The facts indicate that the deceased nominated the complainants to receive his death benefit and they were not allocated the death benefit. Section 37C(1)(bA) provides that if a member has a dependent and has also designated in writing to the fund a nominee, the board should consider the allocation of the death benefit to such dependents and/or nominees. Therefore, the complainants should be considered as nominees of the deceased. The court4 held in the matter of Gowing v Lifestyle Retirement Annuity and others [2007] 2 BPLR 212 at 219B (PFA), that it is incorrect in assuming that once a dependent is identified, the claim of a nominee need no longer be entertained. The First Respondent is also wrong in relying on the fact that the complainants were not financially dependent on the deceased. This confuses the nature of the respective type of a beneficiary. A nominee is not entitled to be considered as a beneficiary because he or she was financially dependent on the deceased. The entitlement flows from the fact that the person concerned was nominated by the deceased. Thus, the complainants’ financial dependency on the deceased is irrelevant as they are nominees. It is therefore not necessary for the complainants to prove their financial dependency on the deceased and the First Respondent should re-consider its allocation as their entitlement flows from the fact that they were nominated by the deceased and no more is required. The complainants need not prove any dependency on the deceased nor hardship in terms of loss of support from his demise.”

  1. Following this reasoning the Adjudicator concluded that the board had acted irrationally and misdirected itself in the way it had applied the legal framework to the facts and stated that the board should reconsider the allocation of the death benefit in terms of section 37C(1)(bA) of the Act in respect of the complainants in their capacity as nominees.

  2. Following the Adjudicator’s determination the Fund reconsidered the distribution of the death benefit. Having done so, it again decided to allocate the whole of the death benefit to Ms Ricardo. In a letter dated 20 July 2020 addressed to the Adjudicator and the Applicants the Fund explained its reasons for this decision.

  3. In that letter the Fund explained that no new information had been placed before its trustees following their initial consideration of the matter and consequently that the trustees had reconsidered the matter on the strength of the information that had previously been made available to them. The approach of the Fund, it went on to explain, was that the trustees accepted that the Applicants were dependants of the deceased as a result of being children of the deceased. They were identified as dependants together with Ms Ricardo, and the trustees then applied themselves to an equitable distribution of the benefit as contemplated in section 37C(1)(a).

  4. The Fund explained that it had taken “a basket of factors” into account in making its assessment of what was equitable, taking into account the dependency needs of each of the three dependants it had identified for possible allocation of a share of the benefit (being Ms Ricardo and the two Applicants).
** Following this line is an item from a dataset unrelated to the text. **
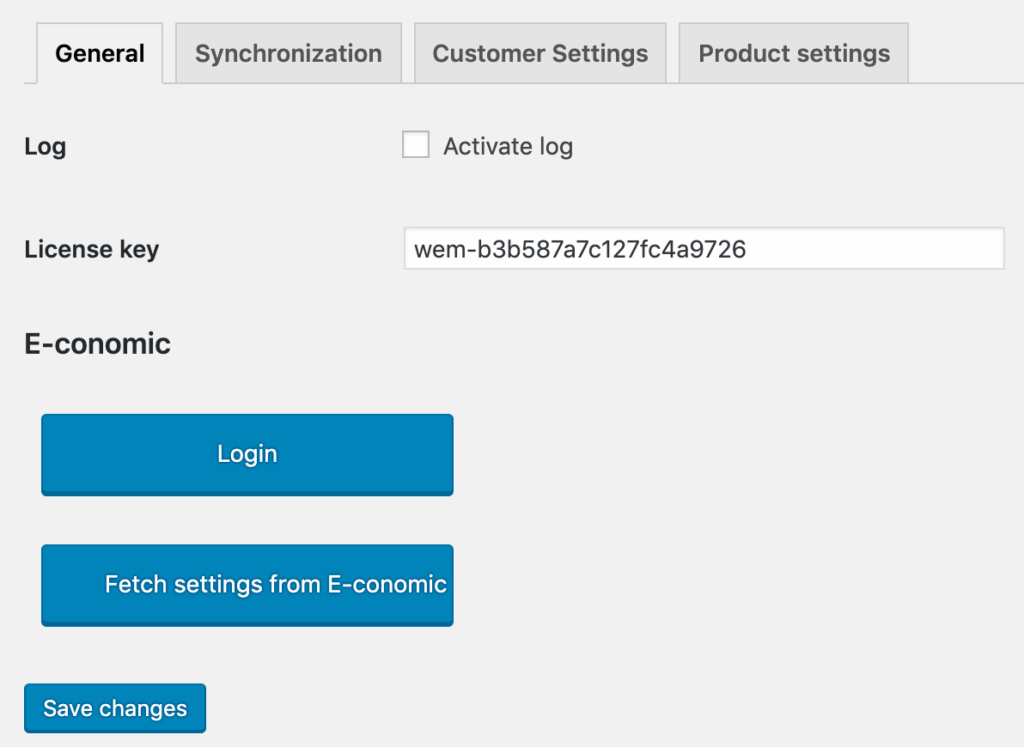Viewport: 1024px width, 747px height.
Task: Tick the box beside Activate log
Action: click(416, 146)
The factors it took into account included the nature and extent of material support provided, financial needs including special circumstances, other sources of income, their ages and future income earning capacity, the nature of the relationship with the deceased, the amount available for distribution, and the wishes of the deceased.

  5. The Fund then explained its reasoning in relation to each of the three potential beneficiaries identified in this way, including specifically Ms Ricardo and each of the Applicants. The Fund also explained why notwithstanding having been nominated as beneficiaries, the deceased’s sister and brother were not allocated any portion of the benefit.

  6. As regards the Applicants specifically, the Fund stated the following:

Neither of the deceased’s sons lived with him.

Since they already qualify as dependants due to them being the children of the deceased, they cannot also qualify as nominated non-dependant nominees. The deceased’s nominations in his case are therefore merely seen as an expression of wish.

The trustees had to consider the financial dependency needs of the sons in order to determine whether any portion of the benefit should be allocated to them. The sons declared the following in sworn affidavits: “I was not financially dependent on the deceased… nor was there any legal liability for support had the deceased not died”. Furthermore, each were bequeathed 40% (R349,915.60) of the deceased’s estate. The trustees therefore concluded that they were not financially dependant on the deceased.

If the amount available for distribution was more than what was required to meet the financial dependency needs of the only financially dependent dependant (TA Ricardo), the sons could have qualified for inclusion in the allocation. However, as stated above, the benefit available for distribution is not sufficient to cater for the financial dependency needs of TA Ricardo and still allow for the non-dependent nominees to receive a portion. For this reason, the trustees did not allocate any portion of the benefit to the sons.”

  1. The trustees asserted that they had considered and they had taken into account all relevant factors and excluded irrelevant factors and had distributed the benefit in a manner that was both equitable and reasonable as required by the provisions of section 37C of the Act.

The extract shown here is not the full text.